## Passage
Studio album by Johnny Hodges
- Released: 1967
- Recorded: August 17, 18 & 21, 1967 New York City
- Genre: Jazz
- Label: Verve V/V6 8732
- Producer: Esmond Edwards

Johnny Hodges chronology
| Triple Play (1967) | Don't Sleep in the Subway (1967) | Swing's Our Thing (1967) |

= Don't Sleep in the Subway (album) =

Don't Sleep in the Subway is an album by American jazz saxophonist Johnny Hodges featuring performances with a big band recorded in 1967 and released on the Verve label.

==Reception==

The Allmusic site awarded the album 3 stars stating "The orchestrations are uneven, but Johnny Hodges is uniformly sharp".

## Dataset rows

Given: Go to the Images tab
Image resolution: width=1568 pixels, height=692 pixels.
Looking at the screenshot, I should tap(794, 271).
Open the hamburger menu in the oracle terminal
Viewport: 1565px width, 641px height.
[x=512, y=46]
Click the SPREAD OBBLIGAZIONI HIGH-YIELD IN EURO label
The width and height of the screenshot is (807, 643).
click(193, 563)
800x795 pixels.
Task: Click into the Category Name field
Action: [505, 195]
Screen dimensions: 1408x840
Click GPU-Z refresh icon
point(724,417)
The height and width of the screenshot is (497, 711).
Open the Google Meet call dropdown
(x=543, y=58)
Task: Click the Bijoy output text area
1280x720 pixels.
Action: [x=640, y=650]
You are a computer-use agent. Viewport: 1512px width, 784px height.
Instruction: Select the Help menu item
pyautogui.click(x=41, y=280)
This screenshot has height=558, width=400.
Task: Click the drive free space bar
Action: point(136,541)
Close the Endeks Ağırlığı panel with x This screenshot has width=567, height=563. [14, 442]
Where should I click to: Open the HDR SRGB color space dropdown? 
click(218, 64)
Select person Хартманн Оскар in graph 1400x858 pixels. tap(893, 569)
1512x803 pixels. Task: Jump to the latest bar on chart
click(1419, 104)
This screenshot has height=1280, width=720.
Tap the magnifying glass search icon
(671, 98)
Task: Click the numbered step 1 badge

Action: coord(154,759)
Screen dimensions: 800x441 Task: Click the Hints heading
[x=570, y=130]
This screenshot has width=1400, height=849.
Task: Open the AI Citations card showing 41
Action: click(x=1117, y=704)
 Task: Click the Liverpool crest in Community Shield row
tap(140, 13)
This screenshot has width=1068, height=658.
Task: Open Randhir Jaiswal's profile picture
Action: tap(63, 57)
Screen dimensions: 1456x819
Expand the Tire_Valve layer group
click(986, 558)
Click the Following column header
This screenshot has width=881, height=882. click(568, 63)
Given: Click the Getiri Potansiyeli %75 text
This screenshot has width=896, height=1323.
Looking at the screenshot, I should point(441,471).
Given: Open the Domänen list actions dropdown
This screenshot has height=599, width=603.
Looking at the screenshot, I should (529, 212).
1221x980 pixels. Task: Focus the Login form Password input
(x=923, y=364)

## Work to complete
1. Answer these questions about the album passage:
(a) Who produced the album?
(b) On which label was it released?
(c) How many stars did the Allmusic site award it?
2. Revise the entries from "Task: Click the numbered step 1 badge" down to "Action: click(x=1117, y=704)" by changing "heading" to "title" and leaving everything else as is. Give back only those lines.

## Final results
1.
(a) Esmond Edwards
(b) Verve
(c) 3 stars

2.
Task: Click the numbered step 1 badge

Action: coord(154,759)
Screen dimensions: 800x441 Task: Click the Hints title
[x=570, y=130]
This screenshot has width=1400, height=849.
Task: Open the AI Citations card showing 41
Action: click(x=1117, y=704)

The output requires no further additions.